4.7.4.1. Installing Official Certificates¶
This section describes how to install infrastructure certificates from an
official certificate authority on the Puppet master for distribution to client
servers. You need to have simp_options::pki set to simp
on the client for
this to work.
The key distribution directory on the Puppet master is the pki_files/files/keydist
sub-directory located under the SIMP-specific, alternate module path,
/var/simp/environments/<environment>/site_files
. Within the keydist
directory, the SIMP system expects there to be:
- A directory named
cacerts
that contains the CA public certificates. - Client-specific directories, each of which contains the public and private
certificates for an individual client. The name of each client directory
must be the
certname
of that client, which by default is the client’s FQDN.

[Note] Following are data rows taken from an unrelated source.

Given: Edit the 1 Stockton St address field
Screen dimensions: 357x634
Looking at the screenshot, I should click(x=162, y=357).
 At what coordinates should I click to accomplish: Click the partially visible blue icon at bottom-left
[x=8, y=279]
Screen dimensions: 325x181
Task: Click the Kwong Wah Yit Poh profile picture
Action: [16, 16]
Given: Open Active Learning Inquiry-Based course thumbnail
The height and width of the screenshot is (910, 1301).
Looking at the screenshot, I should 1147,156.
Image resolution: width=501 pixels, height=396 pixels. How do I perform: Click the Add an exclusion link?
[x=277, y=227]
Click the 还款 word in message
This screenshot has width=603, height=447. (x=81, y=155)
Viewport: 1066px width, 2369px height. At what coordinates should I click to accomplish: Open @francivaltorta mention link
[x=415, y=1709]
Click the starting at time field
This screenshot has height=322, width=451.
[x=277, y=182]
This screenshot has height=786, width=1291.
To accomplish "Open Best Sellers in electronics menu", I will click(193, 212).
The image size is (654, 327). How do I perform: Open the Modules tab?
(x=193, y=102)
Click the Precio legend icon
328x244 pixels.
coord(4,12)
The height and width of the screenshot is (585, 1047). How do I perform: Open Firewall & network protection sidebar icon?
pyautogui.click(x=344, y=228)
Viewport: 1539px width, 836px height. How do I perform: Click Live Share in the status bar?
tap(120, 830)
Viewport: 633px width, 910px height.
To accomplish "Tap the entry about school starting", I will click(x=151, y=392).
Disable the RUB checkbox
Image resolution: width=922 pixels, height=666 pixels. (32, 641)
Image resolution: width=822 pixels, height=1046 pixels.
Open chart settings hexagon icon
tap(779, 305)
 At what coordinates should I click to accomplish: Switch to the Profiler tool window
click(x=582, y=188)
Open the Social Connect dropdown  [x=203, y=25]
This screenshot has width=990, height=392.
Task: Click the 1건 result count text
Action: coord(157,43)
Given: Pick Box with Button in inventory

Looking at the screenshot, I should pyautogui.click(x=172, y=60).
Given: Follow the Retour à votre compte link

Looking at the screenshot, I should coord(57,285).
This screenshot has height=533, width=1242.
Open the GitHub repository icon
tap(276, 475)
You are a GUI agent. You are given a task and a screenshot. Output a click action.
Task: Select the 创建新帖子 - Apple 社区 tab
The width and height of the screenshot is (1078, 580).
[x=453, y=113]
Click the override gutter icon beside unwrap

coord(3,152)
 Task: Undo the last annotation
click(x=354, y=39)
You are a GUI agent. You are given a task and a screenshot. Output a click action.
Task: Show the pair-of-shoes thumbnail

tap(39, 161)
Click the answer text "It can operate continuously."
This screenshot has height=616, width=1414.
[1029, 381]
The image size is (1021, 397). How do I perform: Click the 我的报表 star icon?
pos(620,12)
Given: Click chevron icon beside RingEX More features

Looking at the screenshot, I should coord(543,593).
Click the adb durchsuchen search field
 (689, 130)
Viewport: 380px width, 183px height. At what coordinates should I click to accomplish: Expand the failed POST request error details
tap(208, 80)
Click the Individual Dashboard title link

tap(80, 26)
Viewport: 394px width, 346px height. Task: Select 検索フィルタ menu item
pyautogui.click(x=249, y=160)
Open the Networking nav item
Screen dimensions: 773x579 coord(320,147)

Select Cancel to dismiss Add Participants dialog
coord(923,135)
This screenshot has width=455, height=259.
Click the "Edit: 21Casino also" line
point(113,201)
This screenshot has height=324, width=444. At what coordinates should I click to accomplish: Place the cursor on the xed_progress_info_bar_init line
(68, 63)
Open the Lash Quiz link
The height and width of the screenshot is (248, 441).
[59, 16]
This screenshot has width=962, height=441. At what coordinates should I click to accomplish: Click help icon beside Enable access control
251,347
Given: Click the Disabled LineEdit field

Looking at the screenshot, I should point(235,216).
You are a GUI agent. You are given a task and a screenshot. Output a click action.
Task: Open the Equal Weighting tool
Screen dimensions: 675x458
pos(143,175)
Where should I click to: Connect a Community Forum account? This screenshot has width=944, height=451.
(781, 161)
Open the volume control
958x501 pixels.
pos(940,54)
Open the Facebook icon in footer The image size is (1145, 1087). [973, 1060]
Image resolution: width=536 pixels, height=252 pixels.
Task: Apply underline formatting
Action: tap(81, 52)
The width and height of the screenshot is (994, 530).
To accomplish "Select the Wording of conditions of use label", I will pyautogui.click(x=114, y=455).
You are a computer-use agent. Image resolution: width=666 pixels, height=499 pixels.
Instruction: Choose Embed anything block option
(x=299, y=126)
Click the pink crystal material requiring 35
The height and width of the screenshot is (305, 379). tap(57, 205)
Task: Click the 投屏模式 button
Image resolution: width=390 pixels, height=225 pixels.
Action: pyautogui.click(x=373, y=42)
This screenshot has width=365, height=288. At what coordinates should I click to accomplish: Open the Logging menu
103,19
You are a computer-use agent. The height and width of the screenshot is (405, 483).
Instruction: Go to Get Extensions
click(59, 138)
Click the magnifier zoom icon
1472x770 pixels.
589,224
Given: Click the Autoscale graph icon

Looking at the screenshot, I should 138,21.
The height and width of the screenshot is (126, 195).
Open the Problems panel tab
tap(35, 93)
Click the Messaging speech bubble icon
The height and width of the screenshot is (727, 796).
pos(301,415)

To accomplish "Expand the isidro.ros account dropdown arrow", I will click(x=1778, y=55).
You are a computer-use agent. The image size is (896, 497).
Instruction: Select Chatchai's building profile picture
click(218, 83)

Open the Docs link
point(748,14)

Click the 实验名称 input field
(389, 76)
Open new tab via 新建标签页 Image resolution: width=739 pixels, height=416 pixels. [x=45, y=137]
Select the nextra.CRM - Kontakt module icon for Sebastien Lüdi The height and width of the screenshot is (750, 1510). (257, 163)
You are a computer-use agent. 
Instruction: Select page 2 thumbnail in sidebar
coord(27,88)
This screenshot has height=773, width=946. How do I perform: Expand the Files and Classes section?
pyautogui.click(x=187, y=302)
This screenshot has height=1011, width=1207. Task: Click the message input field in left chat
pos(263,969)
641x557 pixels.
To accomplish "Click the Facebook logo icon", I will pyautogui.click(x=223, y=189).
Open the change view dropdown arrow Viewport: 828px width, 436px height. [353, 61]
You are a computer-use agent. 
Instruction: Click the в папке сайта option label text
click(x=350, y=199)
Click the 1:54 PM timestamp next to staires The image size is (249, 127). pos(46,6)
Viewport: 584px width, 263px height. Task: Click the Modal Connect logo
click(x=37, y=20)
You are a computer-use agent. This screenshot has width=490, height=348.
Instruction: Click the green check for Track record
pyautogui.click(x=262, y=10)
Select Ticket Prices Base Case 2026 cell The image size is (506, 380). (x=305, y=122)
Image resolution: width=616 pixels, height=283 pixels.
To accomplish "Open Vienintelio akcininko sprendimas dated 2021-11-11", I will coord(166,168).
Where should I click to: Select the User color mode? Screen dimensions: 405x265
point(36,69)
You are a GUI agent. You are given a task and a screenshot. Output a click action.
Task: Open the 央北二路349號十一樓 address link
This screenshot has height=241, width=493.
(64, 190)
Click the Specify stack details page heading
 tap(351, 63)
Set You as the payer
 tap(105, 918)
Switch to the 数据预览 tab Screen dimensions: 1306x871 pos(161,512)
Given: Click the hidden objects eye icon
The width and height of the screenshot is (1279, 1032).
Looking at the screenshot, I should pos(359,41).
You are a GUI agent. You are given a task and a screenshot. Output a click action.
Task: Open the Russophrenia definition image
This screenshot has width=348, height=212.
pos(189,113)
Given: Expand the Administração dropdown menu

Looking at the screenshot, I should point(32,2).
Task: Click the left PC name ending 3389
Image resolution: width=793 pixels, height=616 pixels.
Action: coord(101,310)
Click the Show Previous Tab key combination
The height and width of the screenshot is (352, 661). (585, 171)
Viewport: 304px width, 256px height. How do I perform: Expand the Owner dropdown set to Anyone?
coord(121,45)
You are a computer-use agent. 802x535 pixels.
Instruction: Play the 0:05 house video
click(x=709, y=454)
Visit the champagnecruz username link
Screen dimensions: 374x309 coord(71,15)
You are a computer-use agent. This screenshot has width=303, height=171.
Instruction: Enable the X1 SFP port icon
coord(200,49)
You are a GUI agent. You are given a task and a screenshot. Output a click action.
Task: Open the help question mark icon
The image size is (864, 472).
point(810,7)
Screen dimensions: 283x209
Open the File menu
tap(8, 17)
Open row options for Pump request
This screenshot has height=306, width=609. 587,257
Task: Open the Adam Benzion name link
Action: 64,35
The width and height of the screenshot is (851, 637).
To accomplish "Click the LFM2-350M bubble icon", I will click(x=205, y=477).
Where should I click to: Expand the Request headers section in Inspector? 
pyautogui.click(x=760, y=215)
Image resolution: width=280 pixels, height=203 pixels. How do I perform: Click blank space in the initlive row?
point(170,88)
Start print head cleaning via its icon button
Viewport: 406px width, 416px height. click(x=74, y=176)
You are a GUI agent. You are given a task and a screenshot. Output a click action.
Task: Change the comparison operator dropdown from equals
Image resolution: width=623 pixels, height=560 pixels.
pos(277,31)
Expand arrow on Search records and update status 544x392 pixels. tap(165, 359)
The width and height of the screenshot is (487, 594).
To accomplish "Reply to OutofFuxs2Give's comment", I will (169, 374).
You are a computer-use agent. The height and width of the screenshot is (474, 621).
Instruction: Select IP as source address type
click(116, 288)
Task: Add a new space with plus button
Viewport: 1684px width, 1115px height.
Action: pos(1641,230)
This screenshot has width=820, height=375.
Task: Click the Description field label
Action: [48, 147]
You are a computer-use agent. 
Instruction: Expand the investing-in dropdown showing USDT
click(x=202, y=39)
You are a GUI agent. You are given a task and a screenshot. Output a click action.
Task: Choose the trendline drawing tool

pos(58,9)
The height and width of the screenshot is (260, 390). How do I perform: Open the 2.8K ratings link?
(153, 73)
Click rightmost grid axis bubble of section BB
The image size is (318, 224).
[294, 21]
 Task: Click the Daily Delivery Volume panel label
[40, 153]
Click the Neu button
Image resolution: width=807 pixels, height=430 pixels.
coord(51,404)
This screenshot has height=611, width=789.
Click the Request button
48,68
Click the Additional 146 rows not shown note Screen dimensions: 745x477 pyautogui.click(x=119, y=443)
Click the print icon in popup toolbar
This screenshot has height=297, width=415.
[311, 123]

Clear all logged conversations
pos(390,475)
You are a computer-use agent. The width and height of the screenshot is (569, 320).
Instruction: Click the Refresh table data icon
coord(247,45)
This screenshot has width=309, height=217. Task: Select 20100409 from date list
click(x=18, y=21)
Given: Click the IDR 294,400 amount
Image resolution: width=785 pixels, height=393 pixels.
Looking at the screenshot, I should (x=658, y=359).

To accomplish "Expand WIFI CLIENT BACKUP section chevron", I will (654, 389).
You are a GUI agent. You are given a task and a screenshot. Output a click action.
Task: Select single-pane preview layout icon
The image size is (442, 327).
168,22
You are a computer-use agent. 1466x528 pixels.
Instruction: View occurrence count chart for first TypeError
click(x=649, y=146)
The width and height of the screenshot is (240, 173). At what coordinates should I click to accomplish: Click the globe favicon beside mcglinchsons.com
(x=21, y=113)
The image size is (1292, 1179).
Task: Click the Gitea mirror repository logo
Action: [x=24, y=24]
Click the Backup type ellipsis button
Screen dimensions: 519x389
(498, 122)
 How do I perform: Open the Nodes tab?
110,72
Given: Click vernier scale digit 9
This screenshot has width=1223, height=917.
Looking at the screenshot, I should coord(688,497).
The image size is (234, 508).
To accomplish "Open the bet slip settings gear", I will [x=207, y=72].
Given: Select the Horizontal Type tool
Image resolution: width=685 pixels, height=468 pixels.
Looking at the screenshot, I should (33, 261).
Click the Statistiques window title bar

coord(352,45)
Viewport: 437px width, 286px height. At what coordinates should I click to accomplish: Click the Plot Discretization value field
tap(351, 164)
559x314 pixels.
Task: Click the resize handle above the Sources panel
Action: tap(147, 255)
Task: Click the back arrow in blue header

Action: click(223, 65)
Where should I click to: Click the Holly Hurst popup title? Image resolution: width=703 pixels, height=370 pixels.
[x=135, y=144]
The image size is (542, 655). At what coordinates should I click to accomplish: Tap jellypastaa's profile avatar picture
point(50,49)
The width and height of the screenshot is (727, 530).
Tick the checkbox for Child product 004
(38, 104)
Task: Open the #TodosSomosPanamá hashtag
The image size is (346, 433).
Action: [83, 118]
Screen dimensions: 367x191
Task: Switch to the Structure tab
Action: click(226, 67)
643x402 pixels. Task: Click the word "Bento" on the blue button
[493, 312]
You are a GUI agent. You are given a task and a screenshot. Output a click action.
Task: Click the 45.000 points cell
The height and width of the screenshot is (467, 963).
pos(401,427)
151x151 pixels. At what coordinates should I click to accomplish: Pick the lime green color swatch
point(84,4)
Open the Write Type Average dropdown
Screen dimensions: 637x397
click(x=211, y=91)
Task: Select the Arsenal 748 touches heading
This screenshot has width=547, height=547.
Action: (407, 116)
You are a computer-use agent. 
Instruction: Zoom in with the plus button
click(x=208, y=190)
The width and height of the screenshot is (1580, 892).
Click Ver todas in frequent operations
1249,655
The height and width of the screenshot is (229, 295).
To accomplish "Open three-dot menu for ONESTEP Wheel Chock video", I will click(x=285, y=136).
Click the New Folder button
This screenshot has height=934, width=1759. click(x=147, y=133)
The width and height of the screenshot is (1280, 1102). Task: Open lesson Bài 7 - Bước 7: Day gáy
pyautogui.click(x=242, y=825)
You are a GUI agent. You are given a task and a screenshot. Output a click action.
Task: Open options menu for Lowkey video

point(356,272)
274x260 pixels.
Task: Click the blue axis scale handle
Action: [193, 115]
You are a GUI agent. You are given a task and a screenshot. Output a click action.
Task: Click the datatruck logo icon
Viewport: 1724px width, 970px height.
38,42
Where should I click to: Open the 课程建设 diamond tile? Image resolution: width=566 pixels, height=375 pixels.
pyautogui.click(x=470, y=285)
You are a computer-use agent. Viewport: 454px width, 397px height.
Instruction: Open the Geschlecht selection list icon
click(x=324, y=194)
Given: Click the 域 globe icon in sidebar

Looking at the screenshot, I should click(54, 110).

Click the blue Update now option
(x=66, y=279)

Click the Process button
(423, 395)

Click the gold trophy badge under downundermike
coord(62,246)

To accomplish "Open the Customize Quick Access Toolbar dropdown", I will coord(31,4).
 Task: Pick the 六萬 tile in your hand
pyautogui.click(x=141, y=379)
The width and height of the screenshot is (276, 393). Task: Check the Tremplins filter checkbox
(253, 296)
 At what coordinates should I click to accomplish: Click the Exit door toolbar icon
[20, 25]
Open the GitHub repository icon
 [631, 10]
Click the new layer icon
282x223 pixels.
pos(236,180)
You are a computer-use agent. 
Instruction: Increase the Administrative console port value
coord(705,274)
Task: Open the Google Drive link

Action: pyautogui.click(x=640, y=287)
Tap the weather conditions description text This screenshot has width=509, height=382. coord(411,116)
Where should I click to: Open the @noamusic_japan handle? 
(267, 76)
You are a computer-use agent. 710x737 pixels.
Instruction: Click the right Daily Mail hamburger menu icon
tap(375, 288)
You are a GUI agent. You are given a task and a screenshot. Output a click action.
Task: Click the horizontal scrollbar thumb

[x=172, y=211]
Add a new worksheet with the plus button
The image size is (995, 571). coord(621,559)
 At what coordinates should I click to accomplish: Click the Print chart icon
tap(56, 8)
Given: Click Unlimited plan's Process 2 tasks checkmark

Here is an example key distribution directory for a simp
environment:
/var/simp/environments/simp/site_files/pki_files/files/keydist/cacerts/
/var/simp/environments/simp/site_files/pki_files/files/keydist/cacerts/cacert_a7a23f33.pem
/var/simp/environments/simp/site_files/pki_files/files/keydist/cacerts/cca9a35.0
/var/simp/environments/simp/site_files/pki_files/files/keydist/mycomputer.my.domain/
/var/simp/environments/simp/site_files/pki_files/files/keydist/mycomputer.my.domain/mycomputer.my.domain.pem
/var/simp/environments/simp/site_files/pki_files/files/keydist/mycomputer.my.domain/mycomputer.my.domain.pub
/var/simp/environments/simp/site_files/pki_files/files/keydist/yourcomputer.your.domain/
/var/simp/environments/simp/site_files/pki_files/files/keydist/yourcomputer.your.domain/yourcomputer.your.domain.pem
/var/simp/environments/simp/site_files/pki_files/files/keydist/yourcomputer.your.domain/yourcomputer.your.domain.pub
To install official certificates on the Puppet master, do the following:
Copy the certificates received from a proper CA to the SIMP server.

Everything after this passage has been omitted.